He shares with critical theorists the notion of theory, and specifically the analysis of public text, as in itself a form of political praxis: 'by focusing our scholarship on how ideology influences society and contributes to detrimental social relationships, we are empowered as scholars to engage in praxis' (p. 135). 'Scholarship should serve as a revolutionary "tool" and seek as its "end" a cultural condition reducing marginality and human suffering' (p. 4); to study the implications and outcomes of rhetorical formations is to act politically: 'the person who controls societal behaviour controls the society's knowledge; the person who controls the language of a society controls societal behaviour' (p. 22).
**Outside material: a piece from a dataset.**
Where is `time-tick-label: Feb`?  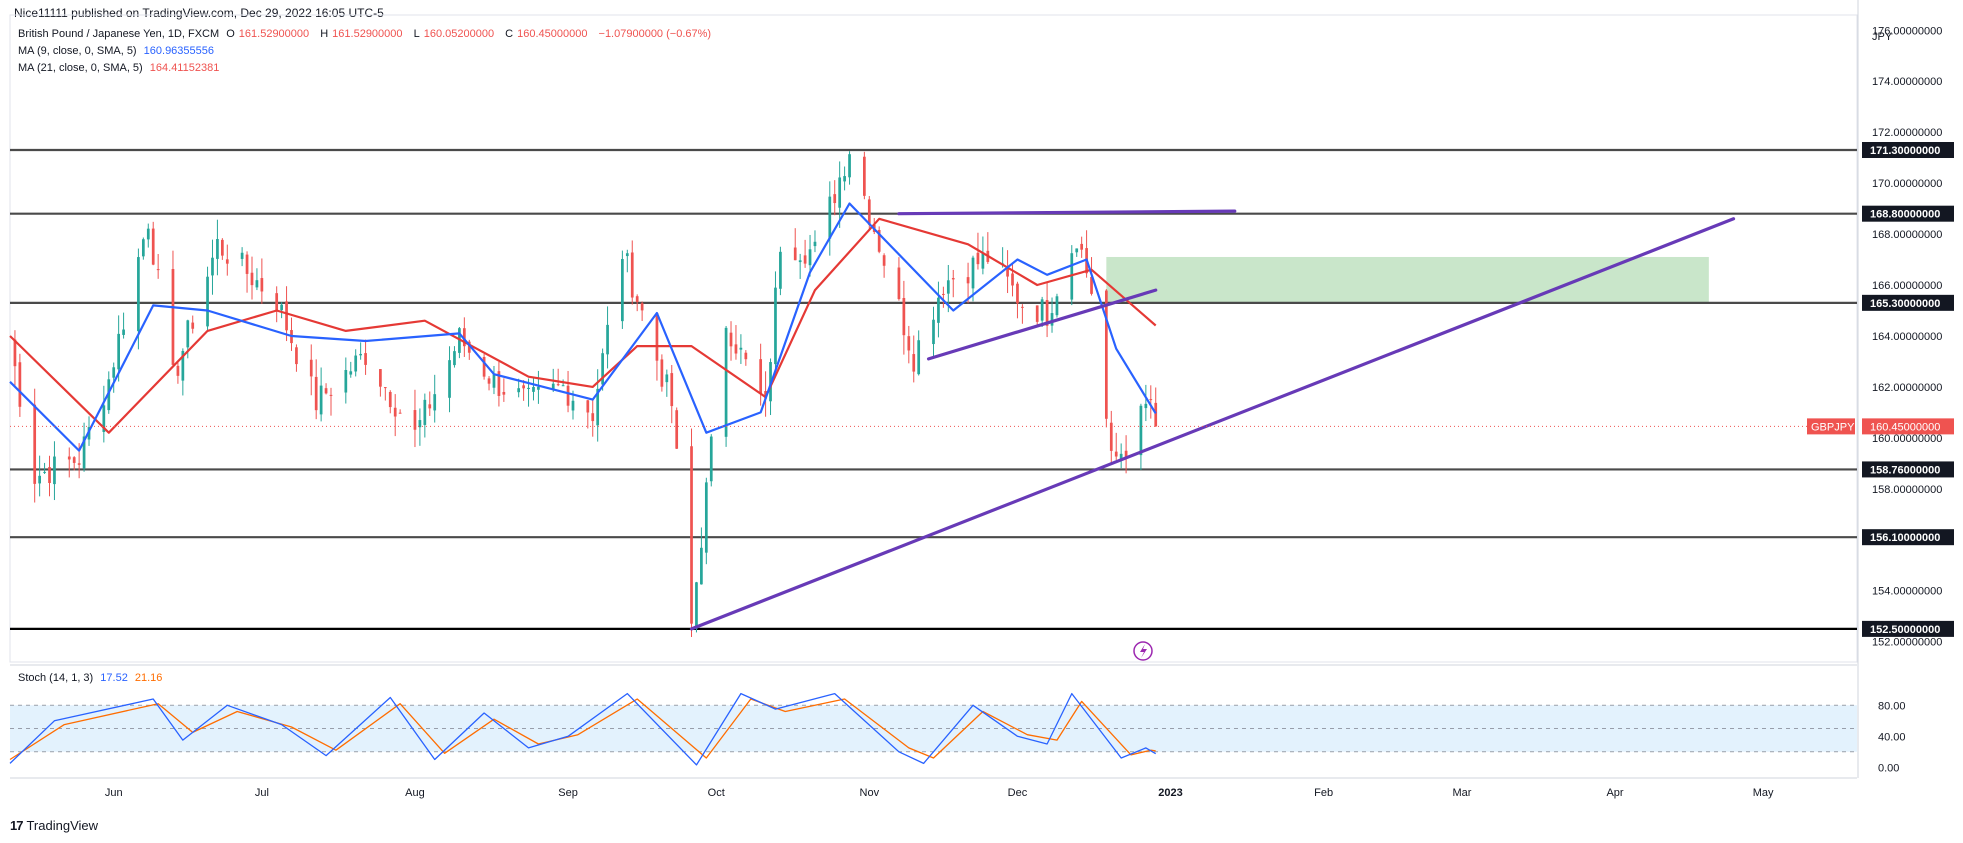
time-tick-label: Feb is located at coordinates (1324, 793).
His 'marxist-inspired neo-pragmatism' (p. 23), however, would be seen as gradualist rather than revolutionary by most who are influenced by Marx. His aim is not the overthrow of a system but 'by critiquing the discourse and cultural practices normalizing human suffering and alienation ... [to] contribute to the formation of a wider democratic consciousness in American society' (pp. 1 - 2). The purpose of the critical study of rhetoric is 'to promote ways in which more people in this country can enjoy the promises and privileges of American society' (p. 6), 'to improve the quality of American life' (p. 6) and 'to make more widespread [our national ideology's] promises of human equality in law, employment and housing (to name only a few examples)' (p. 24). His goals are best summarised by a passage which follows a review of four 1970s critiques of a Nixon Vietnam speech: 'efforts by scholars should be directed towards a redescribed social and political vision that erodes the authority of the American government to wage imperialist wars in the Third World and to undermine American liberties and prosperity at home' (p. 134). In other words, he is critical of government and of capitalists but not of the system as a whole; his basic vision is a liberal humanist one.
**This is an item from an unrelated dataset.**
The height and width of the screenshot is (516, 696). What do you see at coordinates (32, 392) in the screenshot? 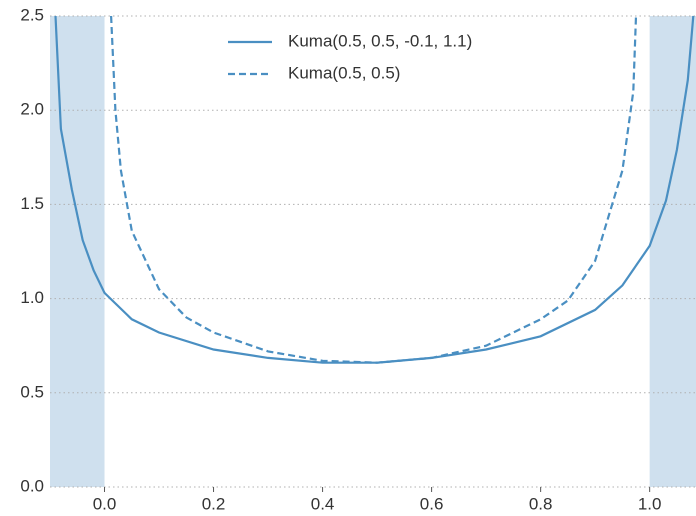
I see `y-tick-label: 0.5` at bounding box center [32, 392].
Part of the work to be done towards these goals involves published analysis (both academic and 'popular') of the way that ideological features of capitalism become reified through rhetoric. Equally important, however, is a mission to educate the future generation of decision-makers and social analysts in critical attitudes and skills. Basic communication courses 'can be reconceptualized as cultural critique', and the pedagogic aim of the discipline is to be 'the process of helping students to identify and critique the ways language reifies and structures human social reality for the purpose of empowering students to engage more actively in both the construction and critique of society' (p. 137).
The book shows substantial scholarship, expresses its points well and is generally ably argued. (It is perhaps a fault that it deals only with class inequalities and does not consider other fundamental structuring principles such as gender and ethnicity.) I do not think it has much to offer the British reader, however. Cultural critique is a central theme in most sociology and cultural studies courses in this country, so its major message is 'not news' here. British readers may feel that what Swartz has to offer that is not already explicit in the work of the Frankfurt School has been done in more sophisticated ways for class and 'race' by 'cultural studies' figures such as Stuart Hall and for gender by feminist scholars such as Carol Smart.